> **WORK REQUEST**
A copy is needed of each line in the records that has the word "card".

##### DATASET RECORDS

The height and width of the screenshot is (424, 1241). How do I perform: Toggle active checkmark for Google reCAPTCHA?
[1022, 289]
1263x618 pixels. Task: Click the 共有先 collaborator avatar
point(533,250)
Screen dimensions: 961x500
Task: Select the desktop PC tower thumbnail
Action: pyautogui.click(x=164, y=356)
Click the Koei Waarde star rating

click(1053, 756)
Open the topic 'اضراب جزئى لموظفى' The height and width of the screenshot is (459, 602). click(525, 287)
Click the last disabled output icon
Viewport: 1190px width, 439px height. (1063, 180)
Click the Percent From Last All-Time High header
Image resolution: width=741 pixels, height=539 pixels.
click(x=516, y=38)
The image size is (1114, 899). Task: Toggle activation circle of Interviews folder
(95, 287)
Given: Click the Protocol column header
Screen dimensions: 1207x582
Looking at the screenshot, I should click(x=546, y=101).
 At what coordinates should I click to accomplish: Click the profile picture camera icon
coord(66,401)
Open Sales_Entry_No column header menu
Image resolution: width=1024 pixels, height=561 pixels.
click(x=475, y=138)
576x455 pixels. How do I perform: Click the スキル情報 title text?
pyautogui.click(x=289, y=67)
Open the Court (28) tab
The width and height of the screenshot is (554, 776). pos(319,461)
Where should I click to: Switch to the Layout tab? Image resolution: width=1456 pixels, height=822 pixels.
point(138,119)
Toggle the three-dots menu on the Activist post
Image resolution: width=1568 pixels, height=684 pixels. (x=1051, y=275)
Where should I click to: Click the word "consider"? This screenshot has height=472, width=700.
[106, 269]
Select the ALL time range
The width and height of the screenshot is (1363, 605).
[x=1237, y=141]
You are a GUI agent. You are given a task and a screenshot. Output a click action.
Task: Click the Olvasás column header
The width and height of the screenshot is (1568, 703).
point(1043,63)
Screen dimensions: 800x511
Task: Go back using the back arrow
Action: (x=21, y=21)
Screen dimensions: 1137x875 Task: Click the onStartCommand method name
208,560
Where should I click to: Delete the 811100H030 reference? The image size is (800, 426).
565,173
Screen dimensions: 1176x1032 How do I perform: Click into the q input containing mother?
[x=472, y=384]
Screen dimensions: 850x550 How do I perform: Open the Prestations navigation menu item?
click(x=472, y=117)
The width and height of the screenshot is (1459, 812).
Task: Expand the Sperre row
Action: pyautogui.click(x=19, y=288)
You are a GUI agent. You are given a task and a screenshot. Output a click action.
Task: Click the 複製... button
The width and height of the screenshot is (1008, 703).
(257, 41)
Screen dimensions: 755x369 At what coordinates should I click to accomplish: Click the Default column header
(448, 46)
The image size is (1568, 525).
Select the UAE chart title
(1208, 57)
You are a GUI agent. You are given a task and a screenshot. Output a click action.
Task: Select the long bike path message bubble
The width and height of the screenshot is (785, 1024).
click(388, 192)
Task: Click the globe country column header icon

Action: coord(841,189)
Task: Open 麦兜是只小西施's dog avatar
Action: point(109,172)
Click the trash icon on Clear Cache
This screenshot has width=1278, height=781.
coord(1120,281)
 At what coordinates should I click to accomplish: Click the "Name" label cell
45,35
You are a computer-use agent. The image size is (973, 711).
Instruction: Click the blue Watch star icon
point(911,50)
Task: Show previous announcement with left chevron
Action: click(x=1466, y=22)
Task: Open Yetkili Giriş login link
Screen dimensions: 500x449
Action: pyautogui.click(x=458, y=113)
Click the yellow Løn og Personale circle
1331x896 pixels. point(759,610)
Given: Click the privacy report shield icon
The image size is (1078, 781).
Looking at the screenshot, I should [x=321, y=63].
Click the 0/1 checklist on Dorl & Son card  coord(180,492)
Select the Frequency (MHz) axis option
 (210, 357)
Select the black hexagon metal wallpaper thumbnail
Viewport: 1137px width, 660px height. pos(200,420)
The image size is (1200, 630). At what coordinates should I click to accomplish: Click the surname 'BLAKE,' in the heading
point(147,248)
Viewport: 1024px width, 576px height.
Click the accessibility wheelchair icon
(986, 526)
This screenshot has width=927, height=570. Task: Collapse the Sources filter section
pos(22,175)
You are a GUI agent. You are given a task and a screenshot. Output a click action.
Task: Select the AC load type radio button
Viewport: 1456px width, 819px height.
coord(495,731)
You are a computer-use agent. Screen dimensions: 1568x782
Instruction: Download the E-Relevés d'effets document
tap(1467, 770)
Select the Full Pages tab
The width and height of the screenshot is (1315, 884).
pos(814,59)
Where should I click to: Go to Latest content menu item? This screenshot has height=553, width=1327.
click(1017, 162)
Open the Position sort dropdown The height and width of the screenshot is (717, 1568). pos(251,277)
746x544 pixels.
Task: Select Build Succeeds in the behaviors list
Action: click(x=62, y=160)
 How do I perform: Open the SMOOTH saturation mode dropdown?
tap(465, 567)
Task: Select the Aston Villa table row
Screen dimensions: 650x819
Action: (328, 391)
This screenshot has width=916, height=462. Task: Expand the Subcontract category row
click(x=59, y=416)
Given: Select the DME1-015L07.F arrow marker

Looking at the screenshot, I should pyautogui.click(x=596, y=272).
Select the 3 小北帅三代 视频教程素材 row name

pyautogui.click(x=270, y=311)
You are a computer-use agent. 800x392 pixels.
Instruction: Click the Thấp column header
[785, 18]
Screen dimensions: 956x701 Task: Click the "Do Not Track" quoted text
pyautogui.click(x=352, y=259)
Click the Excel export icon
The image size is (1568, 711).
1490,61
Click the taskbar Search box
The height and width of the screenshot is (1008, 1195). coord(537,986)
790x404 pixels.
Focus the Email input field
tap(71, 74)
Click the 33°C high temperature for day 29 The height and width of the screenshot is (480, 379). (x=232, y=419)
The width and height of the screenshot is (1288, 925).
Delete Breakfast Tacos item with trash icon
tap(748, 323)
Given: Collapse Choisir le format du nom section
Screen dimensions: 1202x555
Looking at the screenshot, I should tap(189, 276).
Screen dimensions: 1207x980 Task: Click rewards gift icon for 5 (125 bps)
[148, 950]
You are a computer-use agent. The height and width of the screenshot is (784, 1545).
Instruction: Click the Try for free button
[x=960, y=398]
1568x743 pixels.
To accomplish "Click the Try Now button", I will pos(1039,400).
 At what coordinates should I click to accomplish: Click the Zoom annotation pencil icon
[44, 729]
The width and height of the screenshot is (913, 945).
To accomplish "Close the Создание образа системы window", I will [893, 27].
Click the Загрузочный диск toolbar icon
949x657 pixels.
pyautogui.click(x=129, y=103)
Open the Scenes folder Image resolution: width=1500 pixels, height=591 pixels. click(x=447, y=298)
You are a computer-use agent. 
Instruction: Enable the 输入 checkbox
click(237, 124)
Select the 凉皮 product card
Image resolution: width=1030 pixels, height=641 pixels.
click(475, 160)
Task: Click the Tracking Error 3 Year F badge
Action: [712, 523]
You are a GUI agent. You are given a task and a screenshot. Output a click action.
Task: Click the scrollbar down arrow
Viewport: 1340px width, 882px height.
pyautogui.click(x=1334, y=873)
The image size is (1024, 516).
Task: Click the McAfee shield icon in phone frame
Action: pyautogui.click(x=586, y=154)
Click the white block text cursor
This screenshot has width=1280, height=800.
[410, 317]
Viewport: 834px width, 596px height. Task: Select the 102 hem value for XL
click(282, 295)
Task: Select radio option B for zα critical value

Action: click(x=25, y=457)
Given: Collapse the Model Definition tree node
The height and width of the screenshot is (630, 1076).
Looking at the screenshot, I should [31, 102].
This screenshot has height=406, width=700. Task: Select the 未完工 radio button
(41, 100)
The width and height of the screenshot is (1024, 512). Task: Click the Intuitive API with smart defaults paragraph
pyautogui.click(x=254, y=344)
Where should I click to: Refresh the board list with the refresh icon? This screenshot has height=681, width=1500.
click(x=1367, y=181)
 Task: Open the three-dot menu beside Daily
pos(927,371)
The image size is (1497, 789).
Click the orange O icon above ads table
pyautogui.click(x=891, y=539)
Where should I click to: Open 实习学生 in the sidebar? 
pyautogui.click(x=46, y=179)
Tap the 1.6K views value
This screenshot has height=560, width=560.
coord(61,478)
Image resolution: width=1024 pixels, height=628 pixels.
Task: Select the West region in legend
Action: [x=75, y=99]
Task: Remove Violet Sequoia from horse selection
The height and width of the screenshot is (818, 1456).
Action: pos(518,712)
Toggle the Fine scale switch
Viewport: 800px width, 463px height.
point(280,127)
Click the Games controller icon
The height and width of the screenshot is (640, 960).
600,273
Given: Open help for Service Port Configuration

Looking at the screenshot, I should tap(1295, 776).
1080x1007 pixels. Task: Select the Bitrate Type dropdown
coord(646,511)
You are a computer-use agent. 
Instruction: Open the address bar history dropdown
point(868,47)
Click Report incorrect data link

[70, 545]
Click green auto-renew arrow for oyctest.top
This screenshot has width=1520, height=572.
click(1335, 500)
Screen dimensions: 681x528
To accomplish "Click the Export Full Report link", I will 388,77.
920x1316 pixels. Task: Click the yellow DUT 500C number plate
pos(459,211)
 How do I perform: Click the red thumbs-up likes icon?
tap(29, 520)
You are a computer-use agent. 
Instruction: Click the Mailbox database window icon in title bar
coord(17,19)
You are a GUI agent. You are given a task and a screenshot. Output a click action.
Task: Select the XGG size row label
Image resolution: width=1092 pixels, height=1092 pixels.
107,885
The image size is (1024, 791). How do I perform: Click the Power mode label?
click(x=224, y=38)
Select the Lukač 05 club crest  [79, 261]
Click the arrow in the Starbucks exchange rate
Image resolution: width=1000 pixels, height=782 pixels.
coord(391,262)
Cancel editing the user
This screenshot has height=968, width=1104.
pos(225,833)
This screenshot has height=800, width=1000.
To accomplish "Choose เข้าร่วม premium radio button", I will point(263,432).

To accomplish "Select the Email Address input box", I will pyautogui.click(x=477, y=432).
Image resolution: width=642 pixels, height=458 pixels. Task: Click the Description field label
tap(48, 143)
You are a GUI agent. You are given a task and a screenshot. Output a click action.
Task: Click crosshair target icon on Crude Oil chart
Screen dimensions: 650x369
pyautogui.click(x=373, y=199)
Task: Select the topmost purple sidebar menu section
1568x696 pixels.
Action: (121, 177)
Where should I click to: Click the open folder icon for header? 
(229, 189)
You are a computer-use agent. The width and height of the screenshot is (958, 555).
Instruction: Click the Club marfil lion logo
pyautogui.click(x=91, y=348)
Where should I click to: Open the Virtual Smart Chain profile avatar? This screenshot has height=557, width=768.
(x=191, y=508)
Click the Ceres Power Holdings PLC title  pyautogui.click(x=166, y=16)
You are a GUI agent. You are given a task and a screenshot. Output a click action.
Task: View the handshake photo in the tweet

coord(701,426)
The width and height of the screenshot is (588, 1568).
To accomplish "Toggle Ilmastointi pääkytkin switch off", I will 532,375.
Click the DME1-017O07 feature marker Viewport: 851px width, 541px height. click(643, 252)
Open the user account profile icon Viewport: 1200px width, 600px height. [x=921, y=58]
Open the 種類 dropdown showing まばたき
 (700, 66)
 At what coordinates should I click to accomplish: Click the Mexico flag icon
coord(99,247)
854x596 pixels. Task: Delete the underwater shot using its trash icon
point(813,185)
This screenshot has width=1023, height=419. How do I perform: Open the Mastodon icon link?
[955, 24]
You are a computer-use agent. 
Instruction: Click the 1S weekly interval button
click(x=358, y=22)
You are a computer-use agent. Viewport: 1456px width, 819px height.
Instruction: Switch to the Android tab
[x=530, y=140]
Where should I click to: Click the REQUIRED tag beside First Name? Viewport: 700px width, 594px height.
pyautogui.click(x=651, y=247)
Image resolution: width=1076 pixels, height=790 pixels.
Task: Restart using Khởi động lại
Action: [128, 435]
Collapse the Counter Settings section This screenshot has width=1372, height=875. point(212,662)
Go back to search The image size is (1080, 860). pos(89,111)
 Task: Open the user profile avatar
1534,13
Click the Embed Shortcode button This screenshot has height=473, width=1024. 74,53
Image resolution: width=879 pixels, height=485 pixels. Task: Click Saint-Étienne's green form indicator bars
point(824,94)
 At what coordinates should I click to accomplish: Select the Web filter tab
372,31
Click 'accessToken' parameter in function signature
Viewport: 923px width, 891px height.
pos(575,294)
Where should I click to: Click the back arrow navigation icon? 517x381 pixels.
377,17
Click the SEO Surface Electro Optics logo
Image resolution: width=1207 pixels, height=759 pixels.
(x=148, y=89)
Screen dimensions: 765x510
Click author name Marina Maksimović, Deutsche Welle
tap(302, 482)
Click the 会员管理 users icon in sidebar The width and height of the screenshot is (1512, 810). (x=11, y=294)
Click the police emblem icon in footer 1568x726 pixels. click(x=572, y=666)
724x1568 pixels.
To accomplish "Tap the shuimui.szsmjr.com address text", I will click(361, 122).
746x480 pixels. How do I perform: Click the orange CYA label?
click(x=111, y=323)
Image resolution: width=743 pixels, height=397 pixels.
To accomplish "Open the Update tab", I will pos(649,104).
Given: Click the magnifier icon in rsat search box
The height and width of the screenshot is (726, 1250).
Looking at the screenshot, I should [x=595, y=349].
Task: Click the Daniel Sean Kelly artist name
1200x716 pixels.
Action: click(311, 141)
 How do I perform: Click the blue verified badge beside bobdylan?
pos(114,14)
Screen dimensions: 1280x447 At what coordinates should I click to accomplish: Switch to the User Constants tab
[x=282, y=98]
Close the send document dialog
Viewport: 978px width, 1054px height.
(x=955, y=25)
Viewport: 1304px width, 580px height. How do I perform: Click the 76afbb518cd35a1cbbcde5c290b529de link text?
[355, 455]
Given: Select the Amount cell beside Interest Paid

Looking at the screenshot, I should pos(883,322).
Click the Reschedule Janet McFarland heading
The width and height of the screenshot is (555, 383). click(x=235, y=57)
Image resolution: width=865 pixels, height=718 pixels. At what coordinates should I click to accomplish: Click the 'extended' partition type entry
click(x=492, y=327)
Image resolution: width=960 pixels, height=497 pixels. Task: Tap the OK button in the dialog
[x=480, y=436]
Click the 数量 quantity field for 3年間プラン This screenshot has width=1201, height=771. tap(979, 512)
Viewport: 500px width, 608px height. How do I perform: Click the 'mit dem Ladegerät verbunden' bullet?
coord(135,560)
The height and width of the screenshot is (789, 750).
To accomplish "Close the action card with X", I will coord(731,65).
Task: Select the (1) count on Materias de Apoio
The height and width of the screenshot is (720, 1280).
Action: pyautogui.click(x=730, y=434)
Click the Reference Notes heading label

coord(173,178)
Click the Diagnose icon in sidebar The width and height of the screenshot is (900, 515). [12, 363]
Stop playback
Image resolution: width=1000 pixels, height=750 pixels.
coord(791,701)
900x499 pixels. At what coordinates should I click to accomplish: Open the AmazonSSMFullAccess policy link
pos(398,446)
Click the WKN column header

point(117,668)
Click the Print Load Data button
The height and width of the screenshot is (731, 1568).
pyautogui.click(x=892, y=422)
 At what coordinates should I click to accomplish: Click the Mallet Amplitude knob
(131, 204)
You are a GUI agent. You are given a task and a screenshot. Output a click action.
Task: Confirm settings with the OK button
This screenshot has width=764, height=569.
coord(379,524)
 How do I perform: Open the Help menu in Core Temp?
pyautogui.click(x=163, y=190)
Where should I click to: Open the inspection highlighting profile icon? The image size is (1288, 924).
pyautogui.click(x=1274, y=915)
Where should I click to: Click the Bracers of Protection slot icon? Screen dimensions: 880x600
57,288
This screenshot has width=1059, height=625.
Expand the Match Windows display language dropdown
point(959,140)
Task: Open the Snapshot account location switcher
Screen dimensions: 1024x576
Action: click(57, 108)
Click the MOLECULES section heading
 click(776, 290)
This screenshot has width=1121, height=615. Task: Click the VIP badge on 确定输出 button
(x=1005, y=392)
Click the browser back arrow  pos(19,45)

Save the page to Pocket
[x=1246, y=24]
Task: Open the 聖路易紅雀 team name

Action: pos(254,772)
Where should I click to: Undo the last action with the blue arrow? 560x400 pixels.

##########

> **ANSWER SECTION**
Click the 0/1 checklist on Dorl & Son card  coord(180,492)
Select the 凉皮 product card
To accomplish "Close the action card with X", I will coord(731,65).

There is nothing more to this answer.